§ **Data to use**
• • • • •

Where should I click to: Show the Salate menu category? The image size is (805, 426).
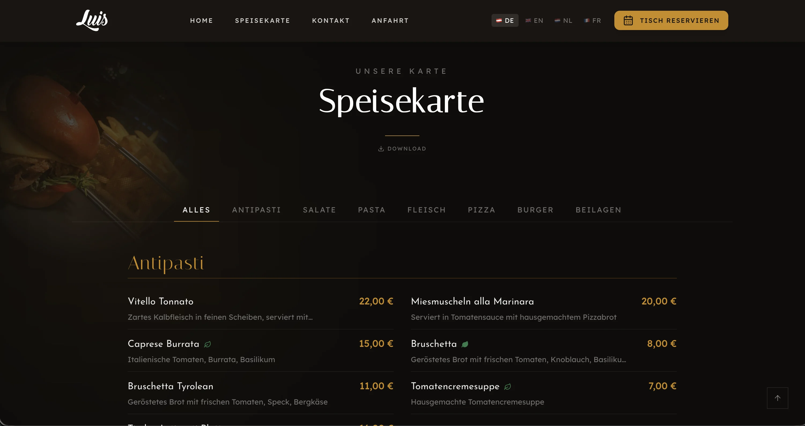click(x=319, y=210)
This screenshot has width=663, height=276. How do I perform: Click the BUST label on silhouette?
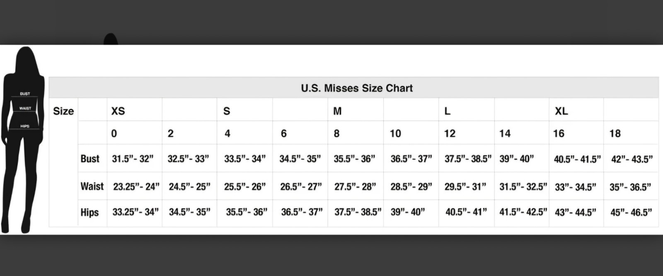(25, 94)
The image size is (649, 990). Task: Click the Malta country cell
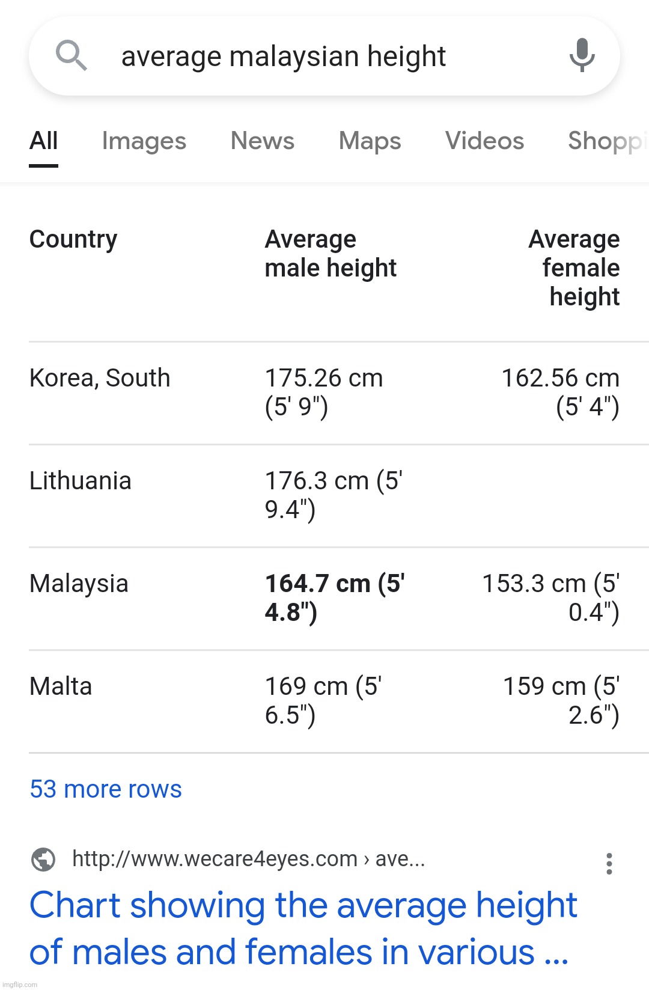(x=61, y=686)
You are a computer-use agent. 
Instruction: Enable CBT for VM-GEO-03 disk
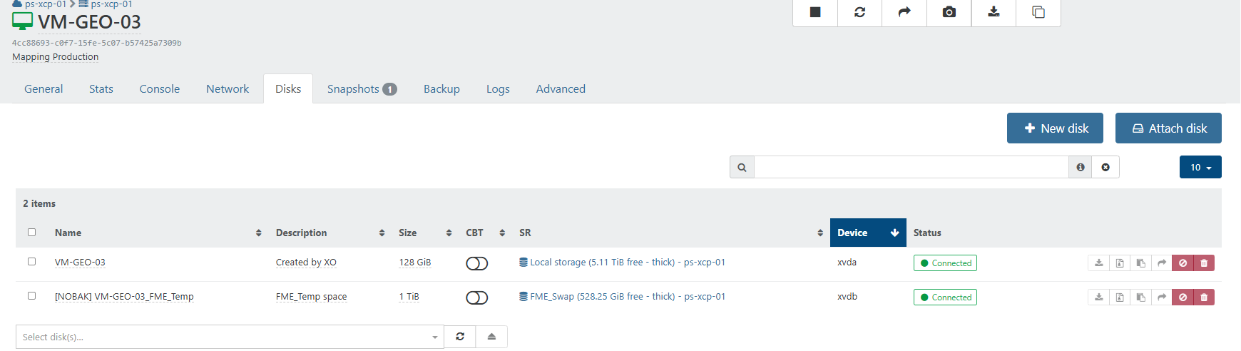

• • • • •

§ **Written request**
Can you render everything in the listing above, from the line containing "This screenshot has" down to the end, as a numbered list, leaving out blank lines and the pictures?

§ **Answer to the exercise**
1. This screenshot has width=663, height=276. How do I perform: Click the BUST label on silhouette?
2. (25, 94)
3. The image size is (649, 990). Task: Click the Malta country cell
4. (x=61, y=686)
5. You are a computer-use agent. 
6. Instruction: Enable CBT for VM-GEO-03 disk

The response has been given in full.